AI, NLG, and Machine Learning

How Chatbots Are Transforming Education

In the future, chatbots may be essential to freeing up teachers and administrators to perform the kind of work humans do best.

By Adi Gaskell
November 8, 2019

A few years ago I attended a hackathon hosted by a major education company who were looking to unearth innovations to transform the way medical education is delivered. Hundreds of attendees worked frantically over the weekend, and the winning team, who were called Patient X, were finally announced. They had developed a platform to allow medical students to practice their clinical reasoning, with live feedback provided to them via chatbot technology.

The project represented one of the first forays into chatbot technology in an educational context, and as research from UOC Seu de Barcelona illustrates, despite this apparent promise, progress has been measured since then.

Nonetheless, they identify a number of clear use cases, most of which revolve around the ability for the technology to be available to students around the clock, thus reducing the need for teachers and support staff to answer the more repetitive and time-consuming questions students may have.

They describe a future in which human teachers produce personalized instruction to students, with AI-based chatbots then providing live and uninterrupted support. It's a clear division of the irregular tasks that still require the unique capabilities of a human and the frequent and repetitive tasks for which AI technology is so strong.

"This symbiosis would allow the human teacher to stop taking on more mechanical or repetitive tasks—which would be undertaken by the chatbot or AI teacher—and would consequently have greater availability to devote their time to more creative and high cognitive level tasks," the authors explain.

Personalized learning

One such platform is Botsify, which provides users with personalized content in the form of images, videos, or text to help them learn a topic before allowing them to test their knowledge via a series of quizzes. All of the data from the platform is made available to its teachers so that progress can be easily monitored.

Chatbots are also being deployed to provide smarter, more intuitive feedback to students about the progress they’re making. Feedback is vital to the learning process, not only in helping the student gauge their progress but also to help them identify areas of weakness in their knowledge. Chatbots are making the process more authentic and engaging. Hubert is one such chatbot, and it allows students to interact not only on the subject matter of their course but also on the structure of the course itself, thus providing students with a channel by which they can provide feedback to the school itself.

Chatbots for education
What is the place of technology in the classroom?

Similarly, chatbots are being used to help students to collaborate effectively, whether with their school, their tutors, or their fellow pupils. For instance, the Genie Chatbot was developed by Deakin University in Australia to answer questions students have about life on campus.

Effective communication

The potential for chatbots to facilitate peer-to-peer communication was underlined by a new study from Penn State, which followed several hundred students from the university’s World Campus who had enrolled on an online Slack community to communicate and collaborate among themselves.

The Slack community had a chatbot installed that was designed to prompt and facilitate discussions among the students, each of whom was asked by the researchers to complete a survey before joining and at the end of the study. A control group, who weren’t given access to the Slack community, were also quizzed at both points.

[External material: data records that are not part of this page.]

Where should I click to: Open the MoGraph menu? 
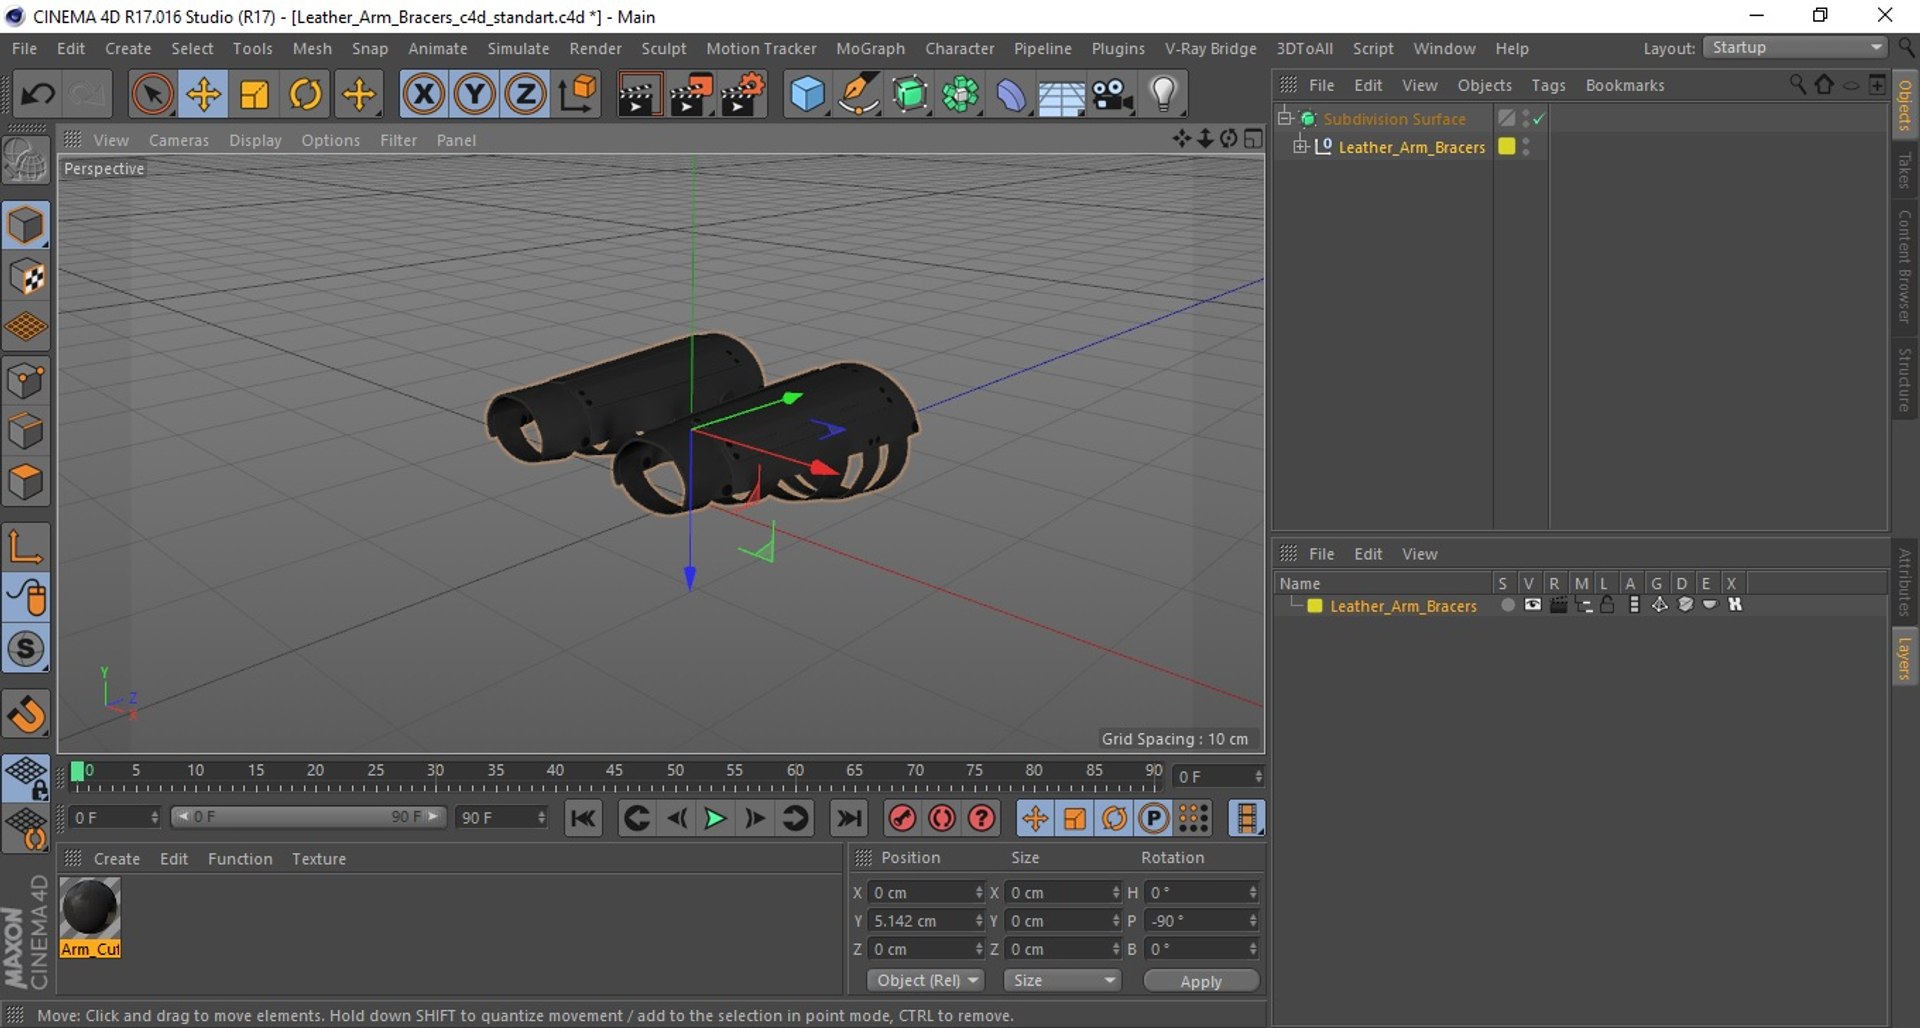pyautogui.click(x=870, y=48)
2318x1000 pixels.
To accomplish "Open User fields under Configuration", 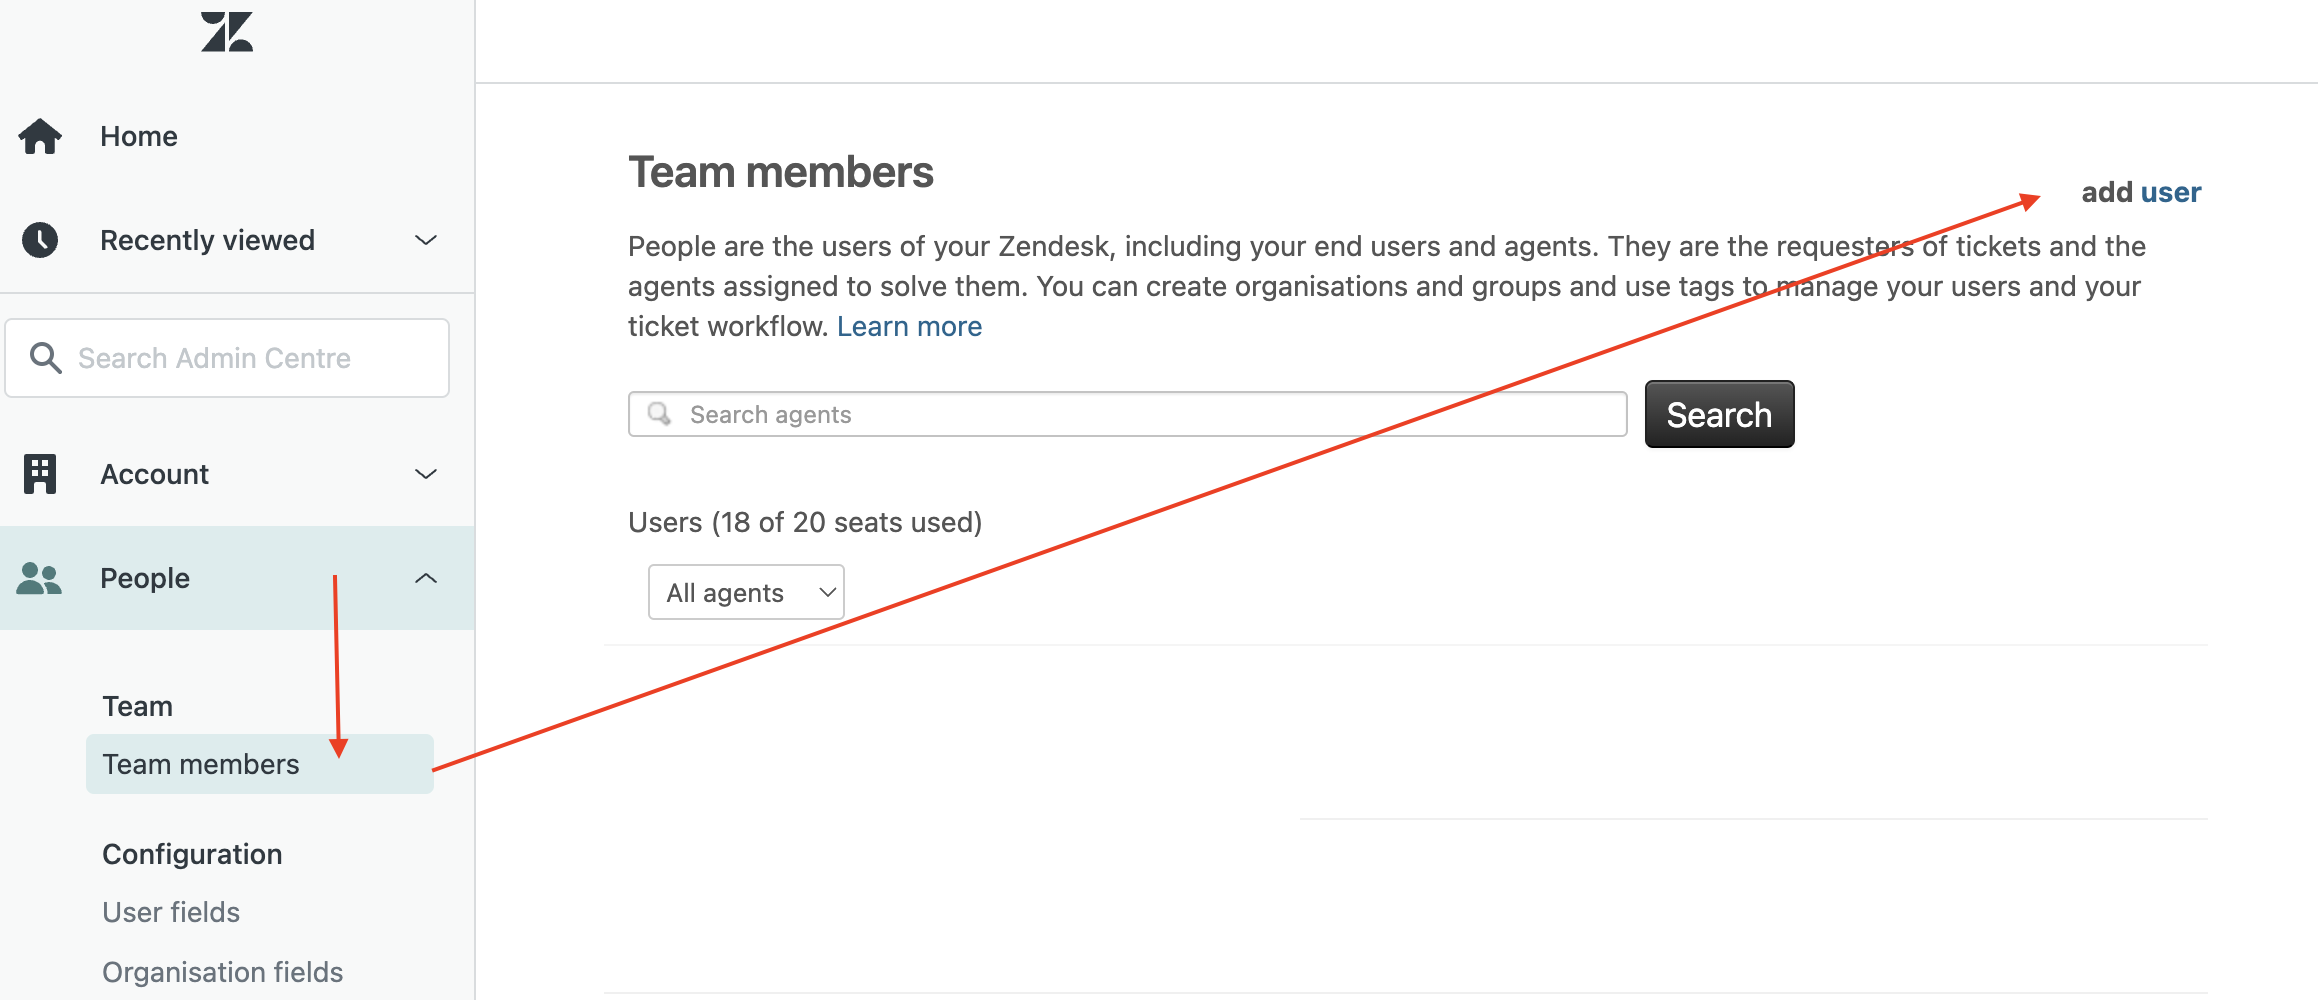I will 170,911.
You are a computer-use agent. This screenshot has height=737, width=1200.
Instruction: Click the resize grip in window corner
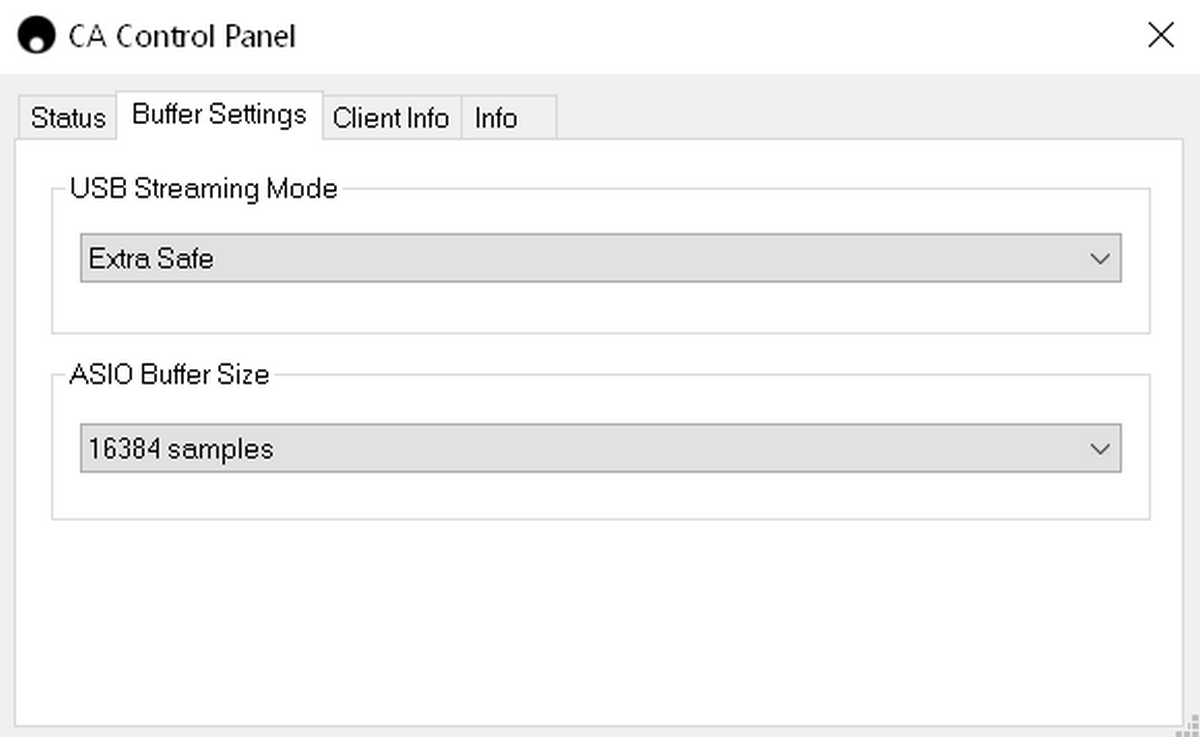[x=1190, y=726]
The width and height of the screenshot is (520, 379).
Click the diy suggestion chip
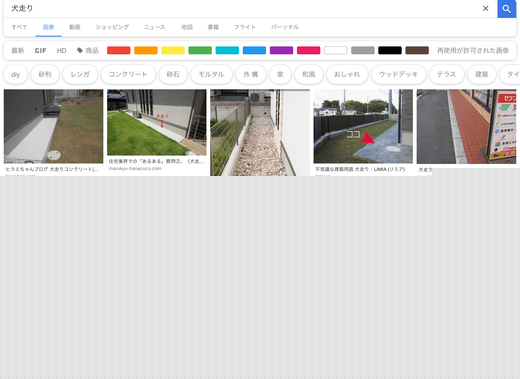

The survey showed that those with access to the community felt a greater sense of belonging with both their peers and their school than those in the control group. It’s a feeling that the researchers believe is crucial to the success of the students in their studies.

When the students were interviewed afterwards, it emerged that they were able to gain a better understanding of their fellow students through the online community, with these connections providing help and support for their studies and collaboration partners for joint work.

“When learners feel [connections as a result of] this social integration, it is more likely that they will want to stay [in the program],” the researchers explain. “It’s very important for us to build this social integration, not only on the instructor side but also on the technology side. The whole ecosystem should work together for this belongingness for online learners to feel like they are part of the community and that people are supporting them.”

Improving education

These provide just a few of the ways in which chatbots are being deployed in education today. It's almost certainly true that chatbots are never going to replace the teacher but rather will augment the work they do by performing some of the low-level cognitive and repetitive tasks that take up so much teaching time today. The chatbot is effectively a colleague of the teacher and administrator rather than a replacement of them.

We see so many headlines speculating about the number of jobs that will be lost to AI-based technologies, but as far as chatbots are concerned, it will almost certainly be a case of augmenting the work teachers do rather than replacing them. Whether it's answering administrative questions, correcting exercises, or supporting collaboration, there are tasks that are clearly weighted towards technological operation, thus freeing up teachers and administrators to perform the kind of work humans do best.